*** Opening DATA TO USE ***

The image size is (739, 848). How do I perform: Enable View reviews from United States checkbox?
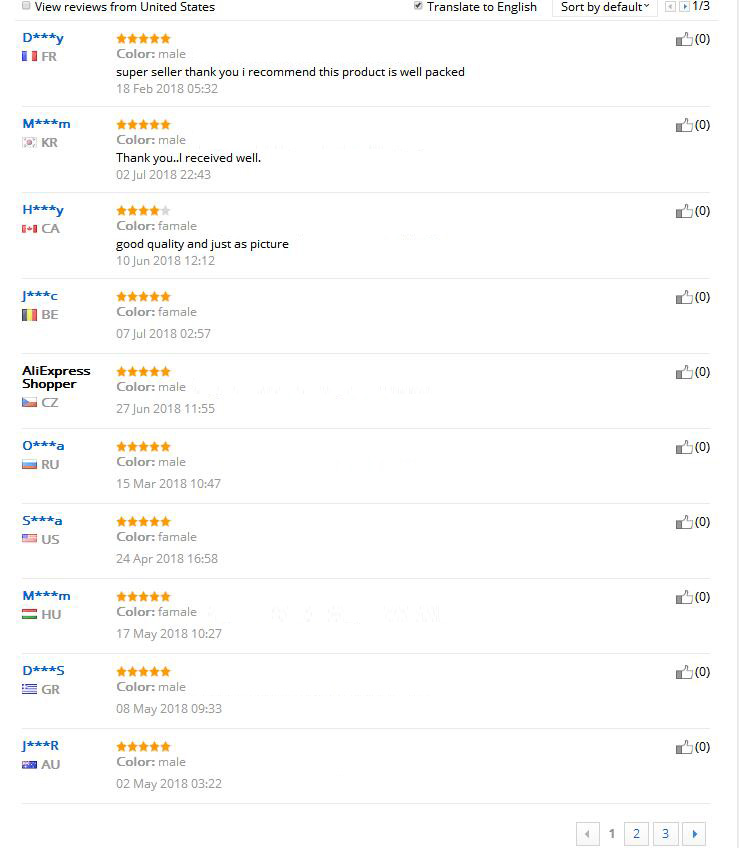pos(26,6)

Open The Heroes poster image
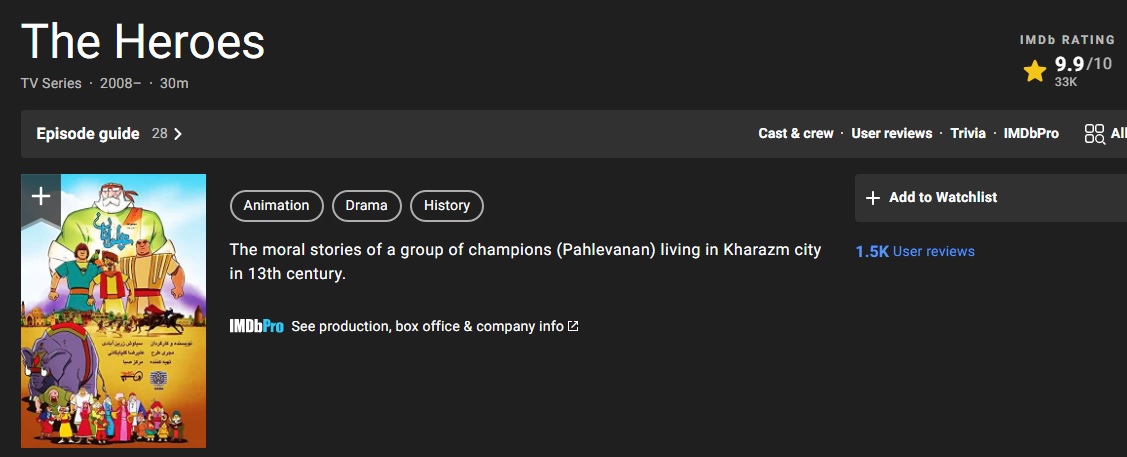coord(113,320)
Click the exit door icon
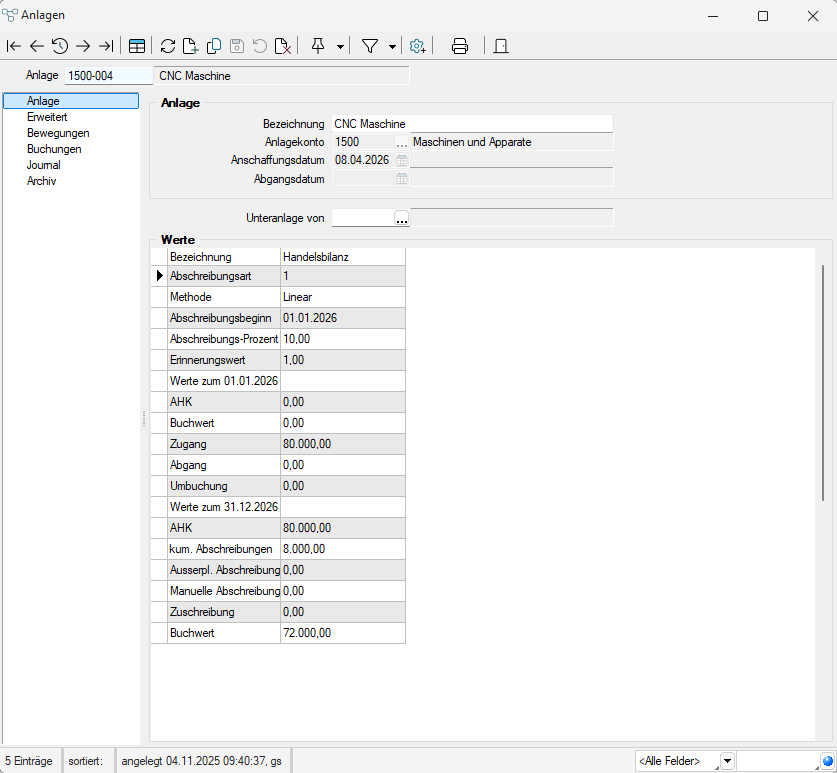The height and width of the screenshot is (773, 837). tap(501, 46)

*** Closing DATA TO USE ***
*** Opening DATA TO USE ***

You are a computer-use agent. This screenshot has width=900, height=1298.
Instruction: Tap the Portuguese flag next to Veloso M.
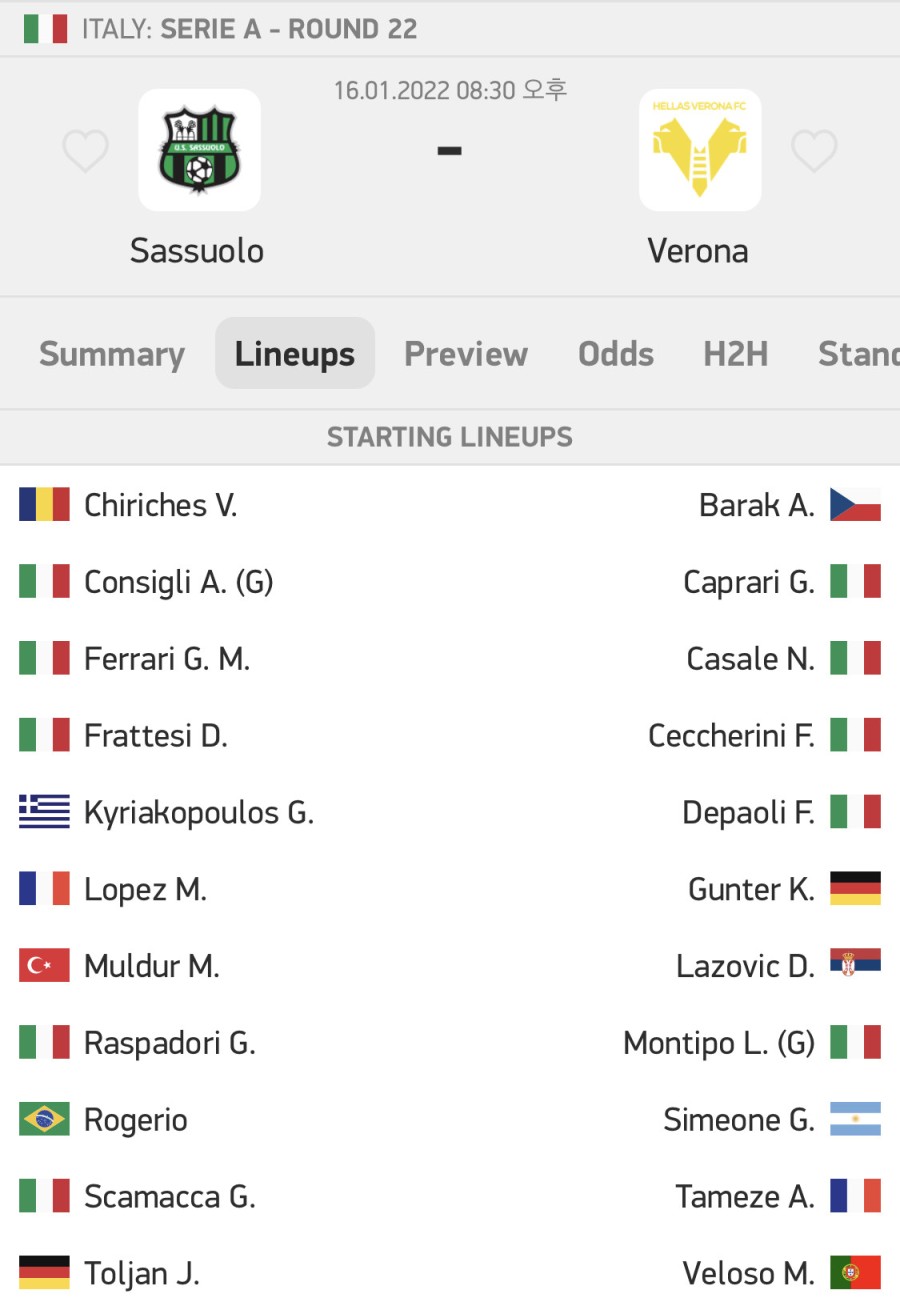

*** Closing DATA TO USE ***
*** Opening DATA TO USE ***

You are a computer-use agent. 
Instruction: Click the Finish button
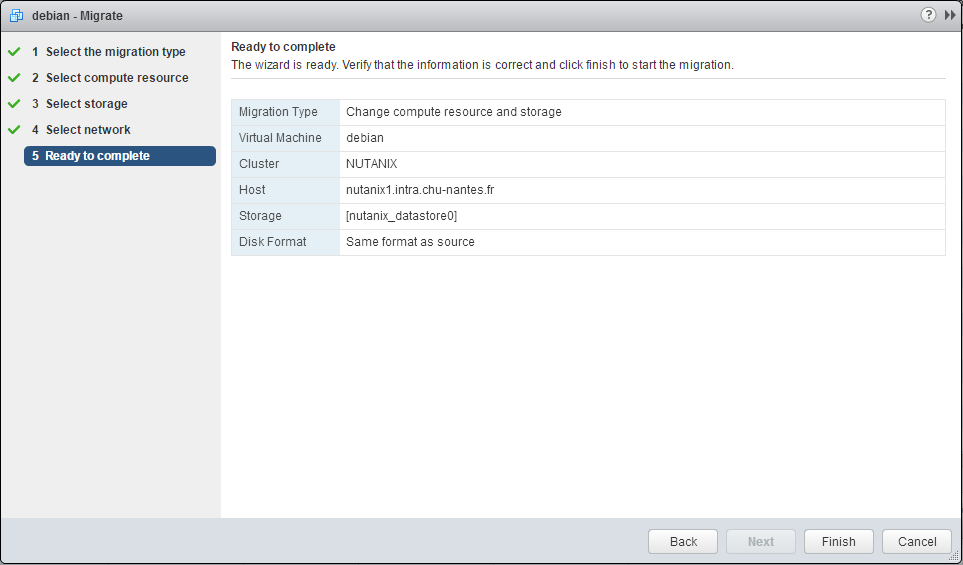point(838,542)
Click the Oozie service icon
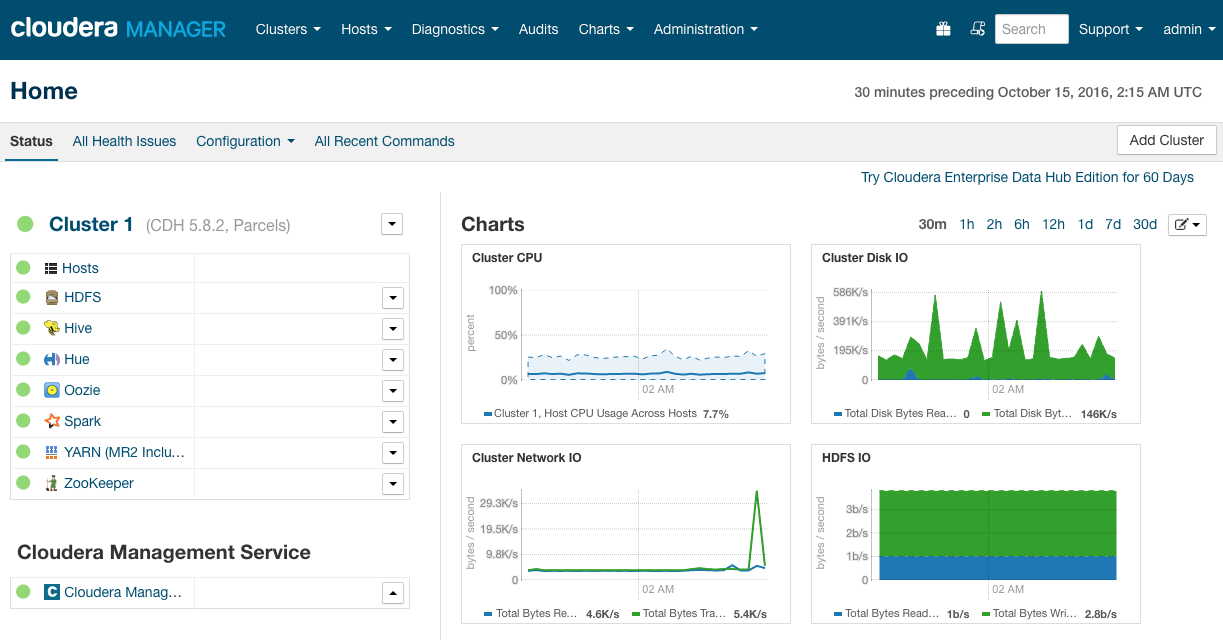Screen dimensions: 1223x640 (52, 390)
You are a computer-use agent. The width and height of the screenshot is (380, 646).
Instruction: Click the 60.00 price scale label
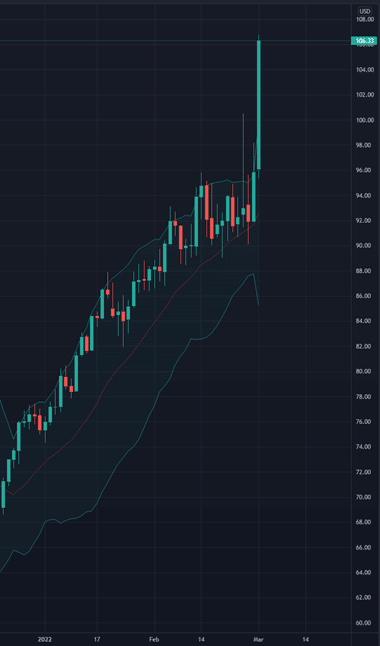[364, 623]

*** Closing DATA TO USE ***

> _ACTIVITY_
In the listing above, find each line with "agent" and copy it.

> _OUTPUT FOR THIS EXERCISE_
You are a computer-use agent. This screenshot has width=900, height=1298.
You are a computer-use agent. 
You are a computer-use agent. The width and height of the screenshot is (380, 646).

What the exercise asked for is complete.